WHAT YOU HAVE TO DO
Each entry needs to be retyped exactly, with nothing added or dropped.

DATASET RECORDS
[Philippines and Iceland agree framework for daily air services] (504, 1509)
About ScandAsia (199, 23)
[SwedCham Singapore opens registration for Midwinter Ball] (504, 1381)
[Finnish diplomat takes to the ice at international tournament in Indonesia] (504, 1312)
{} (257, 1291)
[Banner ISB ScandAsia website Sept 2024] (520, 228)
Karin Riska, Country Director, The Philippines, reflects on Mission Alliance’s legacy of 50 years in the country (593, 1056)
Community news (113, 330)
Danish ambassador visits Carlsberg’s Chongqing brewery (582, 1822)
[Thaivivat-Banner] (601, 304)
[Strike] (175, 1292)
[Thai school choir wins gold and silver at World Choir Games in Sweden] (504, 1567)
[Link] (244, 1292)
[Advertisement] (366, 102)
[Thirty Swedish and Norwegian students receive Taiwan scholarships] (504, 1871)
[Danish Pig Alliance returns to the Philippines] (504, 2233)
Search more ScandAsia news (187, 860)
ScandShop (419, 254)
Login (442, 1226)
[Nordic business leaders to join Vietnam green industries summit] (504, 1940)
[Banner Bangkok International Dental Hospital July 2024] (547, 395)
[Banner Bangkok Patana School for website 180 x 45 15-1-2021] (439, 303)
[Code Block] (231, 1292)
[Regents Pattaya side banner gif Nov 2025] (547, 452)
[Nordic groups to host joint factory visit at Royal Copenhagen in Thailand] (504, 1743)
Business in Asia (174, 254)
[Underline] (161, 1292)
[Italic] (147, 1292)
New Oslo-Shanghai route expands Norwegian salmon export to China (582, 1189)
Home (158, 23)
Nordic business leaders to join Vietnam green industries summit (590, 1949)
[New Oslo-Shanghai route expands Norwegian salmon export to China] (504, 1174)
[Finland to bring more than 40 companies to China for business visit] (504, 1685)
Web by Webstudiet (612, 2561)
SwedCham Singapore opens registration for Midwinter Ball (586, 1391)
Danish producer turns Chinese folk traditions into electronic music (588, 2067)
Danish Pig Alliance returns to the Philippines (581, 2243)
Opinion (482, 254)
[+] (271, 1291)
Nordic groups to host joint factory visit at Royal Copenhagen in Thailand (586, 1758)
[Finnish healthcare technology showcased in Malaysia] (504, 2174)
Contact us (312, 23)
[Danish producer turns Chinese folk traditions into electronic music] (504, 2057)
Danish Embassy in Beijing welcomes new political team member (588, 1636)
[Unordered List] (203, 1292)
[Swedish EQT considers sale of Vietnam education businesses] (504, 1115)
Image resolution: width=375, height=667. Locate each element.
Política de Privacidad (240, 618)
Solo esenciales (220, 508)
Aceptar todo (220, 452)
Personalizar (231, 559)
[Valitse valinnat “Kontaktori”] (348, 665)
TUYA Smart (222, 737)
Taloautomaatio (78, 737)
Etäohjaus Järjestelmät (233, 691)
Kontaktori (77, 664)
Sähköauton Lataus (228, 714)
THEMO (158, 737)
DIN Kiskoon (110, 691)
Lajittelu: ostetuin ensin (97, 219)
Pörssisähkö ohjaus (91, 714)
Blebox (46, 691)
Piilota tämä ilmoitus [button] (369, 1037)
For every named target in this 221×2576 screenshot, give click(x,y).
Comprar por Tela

RESPONSE TO THIS EXERCISE
[Philippines and Iceland agree framework for daily air services] (504, 1509)
About ScandAsia (199, 23)
[SwedCham Singapore opens registration for Midwinter Ball] (504, 1381)
[Finnish diplomat takes to the ice at international tournament in Indonesia] (504, 1312)
{} (257, 1291)
[Banner ISB ScandAsia website Sept 2024] (520, 228)
Karin Riska, Country Director, The Philippines, reflects on Mission Alliance’s legacy of 50 years in the country (593, 1056)
Community news (113, 330)
Danish ambassador visits Carlsberg’s Chongqing brewery (582, 1822)
[Thaivivat-Banner] (601, 304)
[Strike] (175, 1292)
[Thai school choir wins gold and silver at World Choir Games in Sweden] (504, 1567)
[Link] (244, 1292)
[Advertisement] (366, 102)
[Thirty Swedish and Norwegian students receive Taiwan scholarships] (504, 1871)
[Danish Pig Alliance returns to the Philippines] (504, 2233)
Search more ScandAsia news (187, 860)
ScandShop (419, 254)
Login (442, 1226)
[Nordic business leaders to join Vietnam green industries summit] (504, 1940)
[Banner Bangkok International Dental Hospital July 2024] (547, 395)
[Banner Bangkok Patana School for website 180 x 45 15-1-2021] (439, 303)
[Code Block] (231, 1292)
[Regents Pattaya side banner gif Nov 2025] (547, 452)
[Nordic groups to host joint factory visit at Royal Copenhagen in Thailand] (504, 1743)
Business in Asia (174, 254)
[Underline] (161, 1292)
[Italic] (147, 1292)
New Oslo-Shanghai route expands Norwegian salmon export to China (582, 1189)
Home (158, 23)
Nordic business leaders to join Vietnam green industries summit (590, 1949)
[New Oslo-Shanghai route expands Norwegian salmon export to China] (504, 1174)
[Finland to bring more than 40 companies to China for business visit] (504, 1685)
Web by Webstudiet (612, 2561)
SwedCham Singapore opens registration for Midwinter Ball (586, 1391)
Danish producer turns Chinese folk traditions into electronic music (588, 2067)
Danish Pig Alliance returns to the Philippines (581, 2243)
Opinion (482, 254)
[+] (271, 1291)
Nordic groups to host joint factory visit at Royal Copenhagen in Thailand (586, 1758)
[Finnish healthcare technology showcased in Malaysia] (504, 2174)
Contact us (312, 23)
[Danish producer turns Chinese folk traditions into electronic music] (504, 2057)
Danish Embassy in Beijing welcomes new political team member (588, 1636)
[Unordered List] (203, 1292)
[Swedish EQT considers sale of Vietnam education businesses] (504, 1115)
Image resolution: width=375, height=667. Locate each element.
Política de Privacidad (240, 618)
Solo esenciales (220, 508)
Aceptar todo (220, 452)
Personalizar (231, 559)
[Valitse valinnat “Kontaktori”] (348, 665)
TUYA Smart (222, 737)
Taloautomaatio (78, 737)
Etäohjaus Järjestelmät (233, 691)
Kontaktori (77, 664)
Sähköauton Lataus (228, 714)
THEMO (158, 737)
DIN Kiskoon (110, 691)
Lajittelu: ostetuin ensin (97, 219)
Pörssisähkö ohjaus (91, 714)
Blebox (46, 691)
Piilota tämä ilmoitus [button] (369, 1037)
For every named target in this 221×2576 screenshot, give click(x,y).
Comprar por Tela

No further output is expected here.